WHAT YOU ARE ASKED TO DO: For this exercise, copy the data exactly and omit any images.
___ INPUT DATA
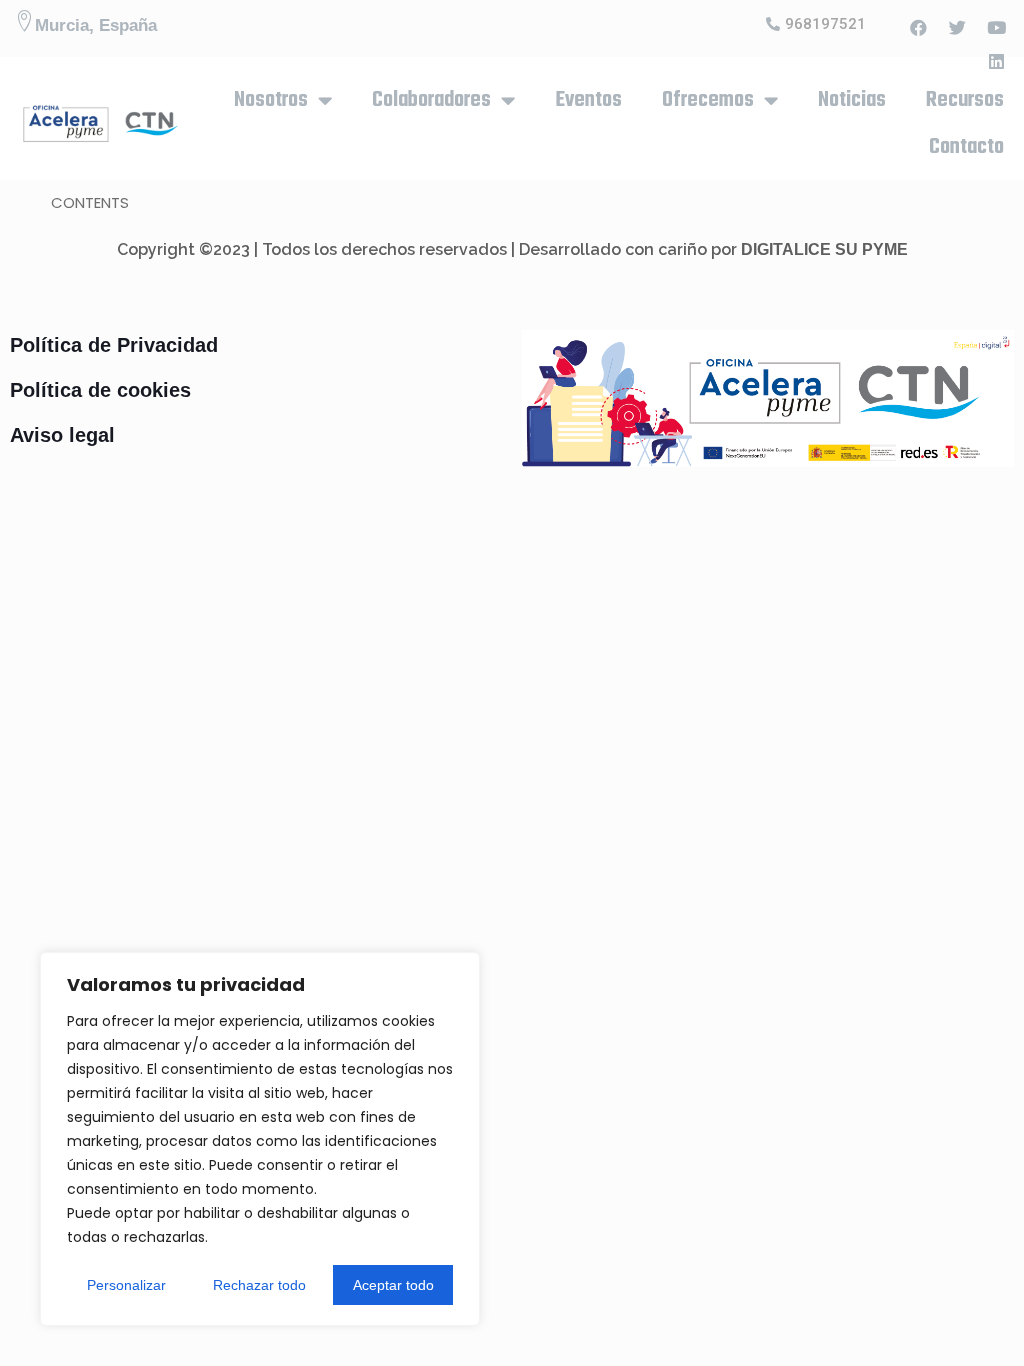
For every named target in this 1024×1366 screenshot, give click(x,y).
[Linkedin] (997, 61)
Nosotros (271, 100)
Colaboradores (431, 100)
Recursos (965, 100)
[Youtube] (997, 27)
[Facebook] (919, 27)
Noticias (852, 100)
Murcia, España (96, 25)
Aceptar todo (393, 1285)
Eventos (588, 100)
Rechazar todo (259, 1285)
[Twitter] (958, 27)
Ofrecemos (708, 100)
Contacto (966, 147)
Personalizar (126, 1285)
______
EXERCISE ANSWER:
For every named target in this 1024×1366 screenshot, give click(x,y).
[Linkedin] (997, 61)
Nosotros (271, 100)
Colaboradores (431, 100)
Recursos (965, 100)
[Youtube] (997, 27)
[Facebook] (919, 27)
Noticias (852, 100)
Murcia, España (96, 25)
Aceptar todo (393, 1285)
Eventos (588, 100)
Rechazar todo (259, 1285)
[Twitter] (958, 27)
Ofrecemos (708, 100)
Contacto (966, 147)
Personalizar (126, 1285)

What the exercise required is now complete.